Nombres que resguarda bajo el techo de cada uno de los cielos en los que ha levantado una casa, tras la poesía y más, tras su aullido, su voz original. Por ello en su itinerario resuenan los nombres de tantos lugares, comenzando por su Valera natal, pasando por Barquisimeto, Puerto Cabello y Caracas -"refugios" que se vio obligada a tomar la familia como víctima de persecuciones políticas- hasta, luego de una ruta diplomática que la llevó del sur del continente, a París, La Entrada, Morrocoy, San Antonio de los Altos, La Asunción, Jajó, absolutos paisajes que sólo existen cuando ella se los lleva a la boca.
"Es extraordinario cómo el entorno hace tanto en mí, cómo me nutre sin yo proponérmelo. Decanto el paisaje y se convierte en intimidad".
A la más radical intimidad se consagra Ana Enriqueta Terán. Optó por el confinamiento. Arrastrada por esa pena aflictiva con la que vienen marcados aquellos a quienes les fue dado ver, o que osaron ver hasta donde el ojo humano es capaz de alcanzar; es decir, hasta el confín, hasta ese invisible-adelante también llamado horizonte, el horizonte sensible, ha sido condenada a sufrir el confinamiento.
iteralmente diríase que está obligada a residir en cierto lugar, en libertad pero bajo vigilancia. Bajo la vigilancia de algo, alguien a quien aun ella no alcanza a oír. O si lo oye, no recuerda qué dice, qué canta.
Pero nadie como ella misma para vigilarse, para escarbar entre los escombros del tiempo glorioso y del tiempo ungido de fatalidad. Ana Enriqueta entonces se perfila como una esfinge suplicante, una que bajó la cabeza, se descalzó de toda mundanalidad y buscó la soledad "a conciencia porque quise saber si era poeta o no y entonces busqué una circunstancia donde pudiera ver qué había de cierto en todo aquello que estaba escribiendo".

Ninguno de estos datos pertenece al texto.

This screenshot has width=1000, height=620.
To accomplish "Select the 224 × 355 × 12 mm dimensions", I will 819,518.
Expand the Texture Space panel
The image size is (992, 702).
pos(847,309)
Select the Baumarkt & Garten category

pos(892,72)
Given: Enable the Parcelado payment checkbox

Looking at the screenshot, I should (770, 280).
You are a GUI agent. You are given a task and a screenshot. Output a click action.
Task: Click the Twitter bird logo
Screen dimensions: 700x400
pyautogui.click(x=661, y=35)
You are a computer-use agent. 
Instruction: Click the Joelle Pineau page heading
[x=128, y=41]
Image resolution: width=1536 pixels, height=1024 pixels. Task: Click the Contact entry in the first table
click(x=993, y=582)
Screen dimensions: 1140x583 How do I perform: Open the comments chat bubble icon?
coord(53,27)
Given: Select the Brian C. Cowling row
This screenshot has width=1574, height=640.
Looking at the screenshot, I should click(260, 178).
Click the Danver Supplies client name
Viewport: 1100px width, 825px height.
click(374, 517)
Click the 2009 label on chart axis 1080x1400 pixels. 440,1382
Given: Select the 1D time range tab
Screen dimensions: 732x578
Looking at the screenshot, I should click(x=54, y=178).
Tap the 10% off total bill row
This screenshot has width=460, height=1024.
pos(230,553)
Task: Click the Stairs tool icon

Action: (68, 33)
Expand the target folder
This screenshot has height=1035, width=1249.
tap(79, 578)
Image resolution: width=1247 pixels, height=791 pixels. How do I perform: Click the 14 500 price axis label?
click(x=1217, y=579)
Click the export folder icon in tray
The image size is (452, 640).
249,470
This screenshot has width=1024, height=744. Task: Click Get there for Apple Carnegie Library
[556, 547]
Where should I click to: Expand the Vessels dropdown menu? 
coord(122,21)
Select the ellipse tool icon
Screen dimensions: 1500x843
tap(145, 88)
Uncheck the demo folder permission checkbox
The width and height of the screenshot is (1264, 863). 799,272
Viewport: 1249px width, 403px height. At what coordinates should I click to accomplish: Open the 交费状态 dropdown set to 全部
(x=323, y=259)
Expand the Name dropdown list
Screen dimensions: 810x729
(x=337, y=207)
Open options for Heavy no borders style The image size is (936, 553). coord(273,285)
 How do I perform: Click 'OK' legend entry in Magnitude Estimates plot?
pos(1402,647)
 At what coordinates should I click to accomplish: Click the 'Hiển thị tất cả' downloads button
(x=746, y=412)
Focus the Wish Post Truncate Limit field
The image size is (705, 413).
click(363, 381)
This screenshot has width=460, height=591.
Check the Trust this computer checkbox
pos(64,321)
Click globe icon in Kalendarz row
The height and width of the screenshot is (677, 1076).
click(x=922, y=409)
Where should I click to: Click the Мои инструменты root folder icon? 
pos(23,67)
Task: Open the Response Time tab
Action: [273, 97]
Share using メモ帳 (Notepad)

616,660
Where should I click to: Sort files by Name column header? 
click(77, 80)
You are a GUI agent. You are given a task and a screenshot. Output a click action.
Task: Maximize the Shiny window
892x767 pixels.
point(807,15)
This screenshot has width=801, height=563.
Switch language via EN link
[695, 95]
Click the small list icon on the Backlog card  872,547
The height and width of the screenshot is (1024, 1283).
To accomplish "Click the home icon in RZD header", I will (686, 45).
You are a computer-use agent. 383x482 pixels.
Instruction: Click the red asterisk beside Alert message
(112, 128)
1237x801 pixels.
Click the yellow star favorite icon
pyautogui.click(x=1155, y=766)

Ya corre el año 1961, París y el versolibrismo le han dado que beber -"el verso libre me solicita y voy a él con respeto y autenticidad"-, sin que llegue a dudar del gran Góngora, sin renunciar al rigor liberador que le deparan las formas clásicas. Reside en Morrocoy, donde "la palabra comienza a ser hueso y semilla pulida de trópico. Antes se nutría de entornos grandiosos, ahora, viviendo en Morrocoy, toma de gentes, paisajes, objetos, una delicada, reverencial, casi mística humildad".
Como los místicos, perderá peso y firmeza su cuerpo porque a más leve el andar, mayor capacidad para "sobrellevar cargas insostenibles de verbo ante la pureza de los objetos". También mayor será su entrega al grado cero del existir, el apetito de pan y pescado salado entre sus manos, el apetito por tejer y bordar, el apetito por dar carne de su carne, el goce ante la maternidad. He allí su reino, frente al mar abierto que la inicia en "el sortilegio de los oficios"; y así entre aguas, transpiraciones, humores, "el amor se convierte en prodigiosa materia de cantos" y nace el Libro de los oficios y engendra el Libro en cifra nueva para alabanza y confesión de islas.
Estos títulos llegaron precedidos de Al norte de la sangre -sangre de sus padres, de los suyos, con la que riega y cultiva la rosa oscura de su memoria- y Verdor secreto, con el que se alza para cruzar los espejos del universo y conmocionar a otros poetas y robar la atención de la desde entonces reconocida poeta uruguaya Juana de Ibarbourou, quien al prologar dicho libro advirtió la voz de Santa Teresa entre los versos de Ana Enriqueta Terán: "un eco (...) una raíz de la ardiente mujer de Avila, están en su acento y sus raíces que se ahondan para nutrir con jugos temerarios, la flor de granado de su poesía".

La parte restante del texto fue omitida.